In this post, Dr Stuart Dunmore, a British Academy Postdoctoral Fellow in the School of Literatures, Languages and Cultures, describes his recent Go Abroad Staff experience at the Sorbonne Nouevelle in Paris, France, where he taught students about the use of Gaelic within and beyond the education system…
Springtime in Paris, 2019: what a time and place to develop my teaching repertoire, I thought, and what an experience it proved to be. While Erasmus+ funding for teaching mobility should continue for UK academics beyond Brexit, it seemed sensible to co-ordinate my visit to Sorbonne Nouvelle (Paris III) for late February into early March, so that I could teach postgraduate linguistics students’ there without fear of any potential Brexit impact.
My postdoctoral research on Gaelic acquisition and use has regularly taken me to communities throughout urban and rural Scotland, and all over the province of Nova Scotia in Canada. Paris provided an altogether different setting in which to discuss the major theoretical and practical themes of my research, and a truly awesome backdrop for this task in the shape of the Sorbonne’s Institut de linguistique et phonétique générales et appliquées, intellectual home of the linguistic subdiscipline of phonetics.
The programme of lectures and seminars I developed for my week of teaching at Sorbonne Nouvelle was largely informed by my doctoral and postdoctoral research on the use of Gaelic within and beyond the education system.
The student community I addressed through the week was principally made up of MA students of linguistics and PhD candidates in the fields of sociolinguistics and immersion education. The Masters course I contributed to during the week’s mobility, Politics of language in the English-speaking world, constituted a very relevant channel through which to explore bilingual English-Gaelic discourses of language use in Scottish and Nova Scotian communities, as well as the underlying ideologies which are frequently conveyed to rationalise language practices.

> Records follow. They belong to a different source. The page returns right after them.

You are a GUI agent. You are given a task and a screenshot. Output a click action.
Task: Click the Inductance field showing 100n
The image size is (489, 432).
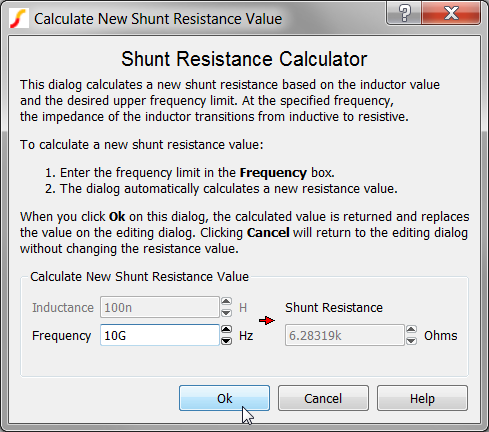[160, 307]
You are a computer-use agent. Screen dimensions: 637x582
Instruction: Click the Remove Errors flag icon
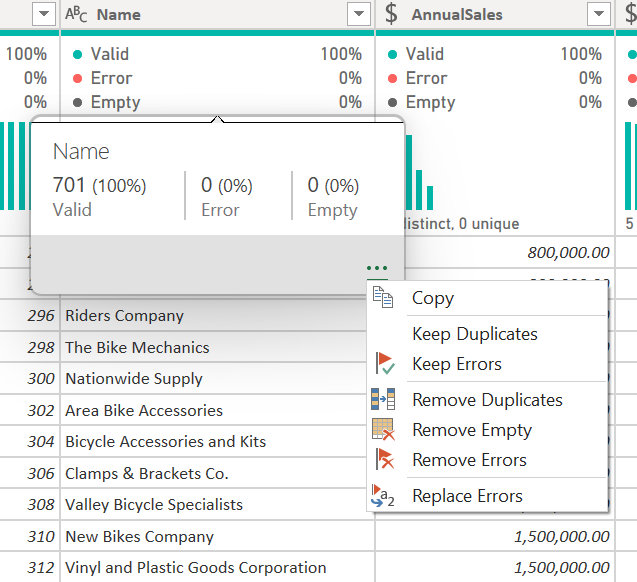point(383,460)
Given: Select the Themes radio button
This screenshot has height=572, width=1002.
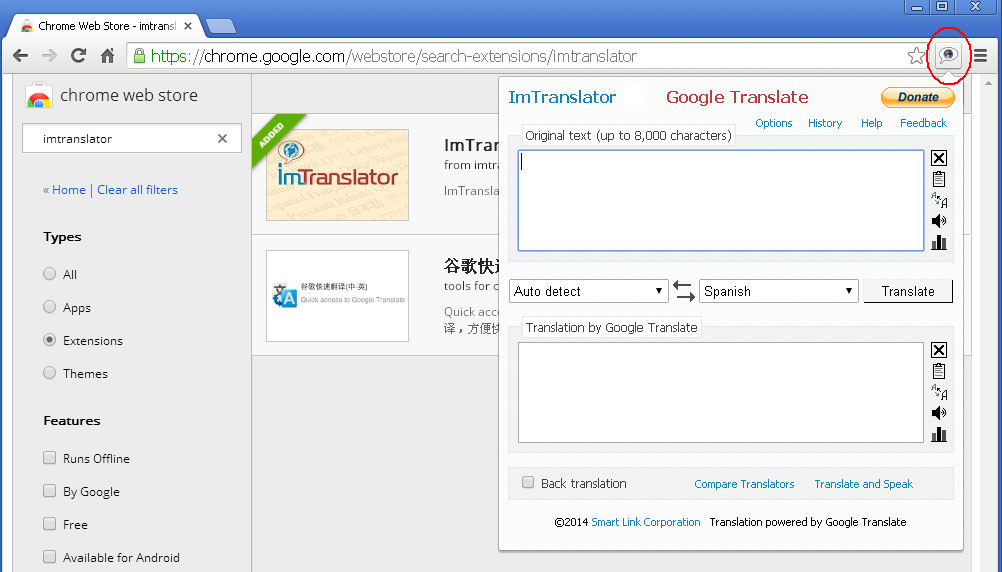Looking at the screenshot, I should [x=50, y=373].
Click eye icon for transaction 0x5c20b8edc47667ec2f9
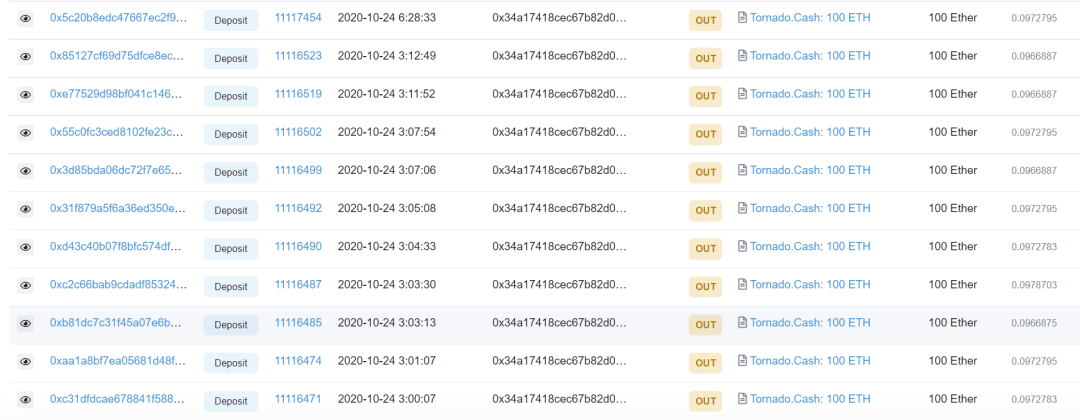Viewport: 1080px width, 420px height. pos(25,18)
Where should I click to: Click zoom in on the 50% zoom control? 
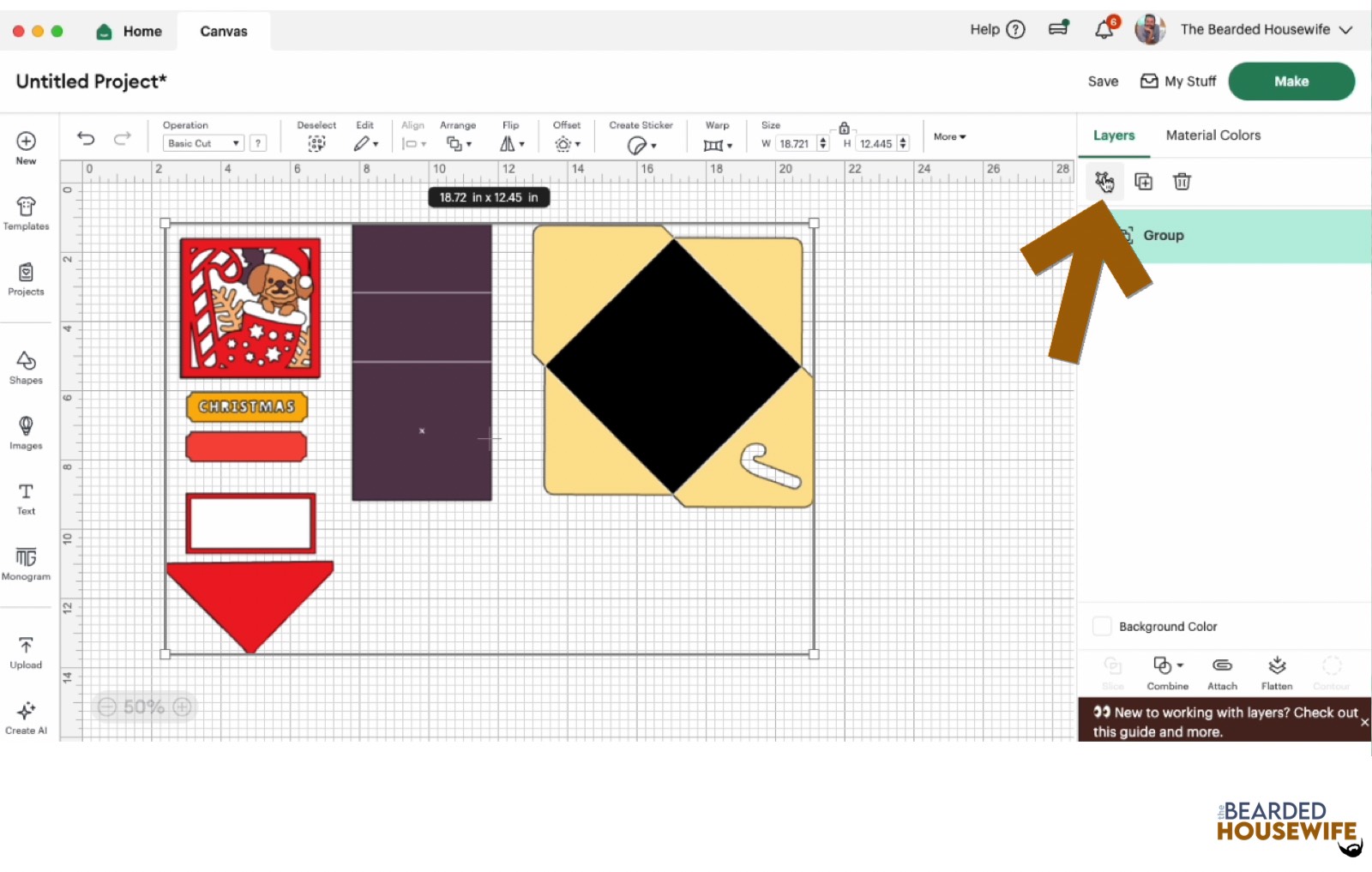pyautogui.click(x=182, y=707)
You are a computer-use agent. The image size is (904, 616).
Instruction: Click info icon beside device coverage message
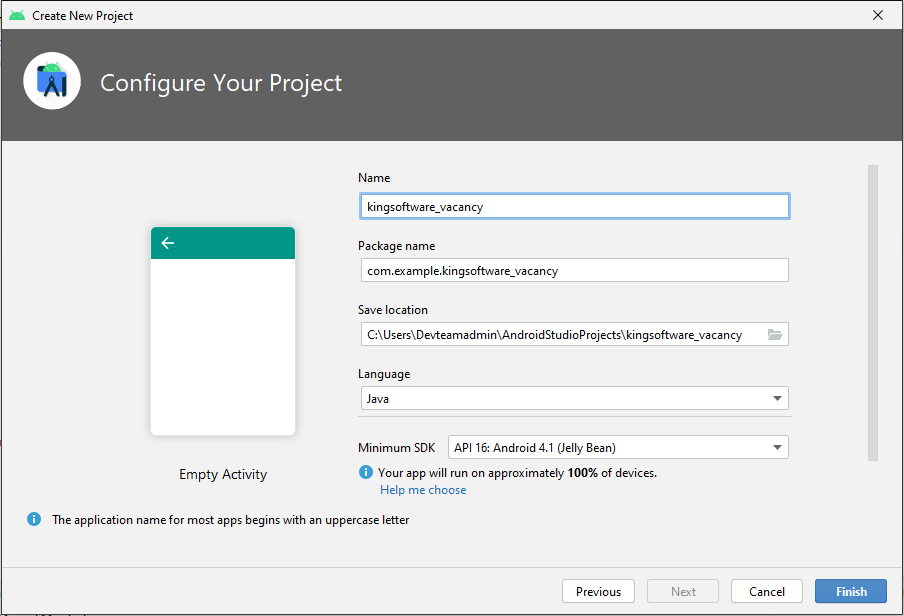366,472
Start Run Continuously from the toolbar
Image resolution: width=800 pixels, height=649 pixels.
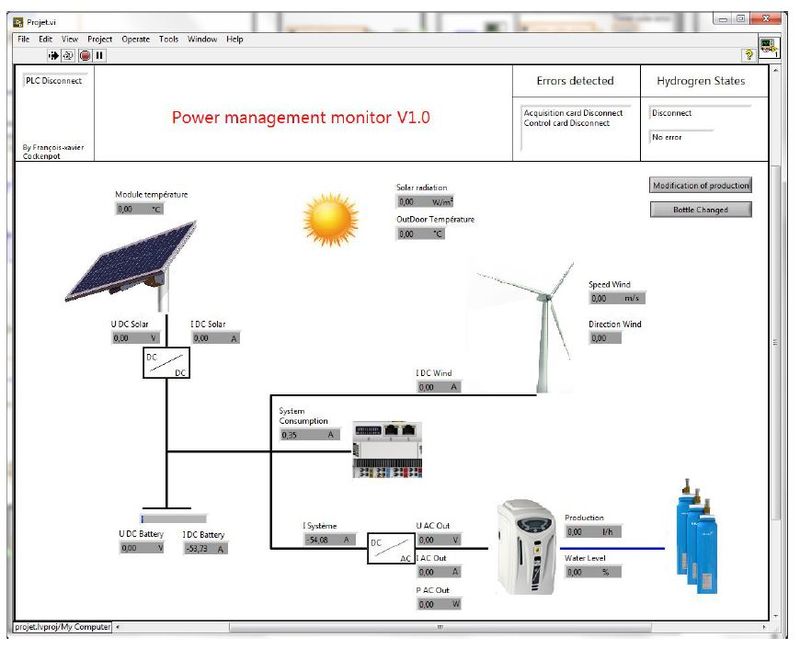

Bilingual narratives of this kind were rather new to the Masters students I spoke to, all of whom appeared motivated to further explore minority language communities in contact with English-dominant societies as part of their postgraduate study, and to learn more about the qualitative method of discourse analysis I employ in my research for the purposes of their own MA theses.
It was thus within the wider context of European collaboration and co-operation between academic communities that I was afforded this opportunity to build on existing contacts between University of Edinburgh and Sorbonne Nouvelle (one of 13 “successor” universities to the former University of Paris) and to develop ongoing academic collaboration between the two historic institutions. The notion of “community” in respect of Gaelic language and culture on both sides of the Atlantic is central to my own research and teaching, so it was really encouraging to see the early stages of a nascent academic community taking shape in the Latin Quarter of Paris this month.
Who knows, in the spirit of the Franco-Scottish Vielle Alliance, and ongoing academic collaboration between our two countries, some of the postgraduate students I met this month may one day join us in Edinburgh to further pursue their interests in the politics of language and minority communities.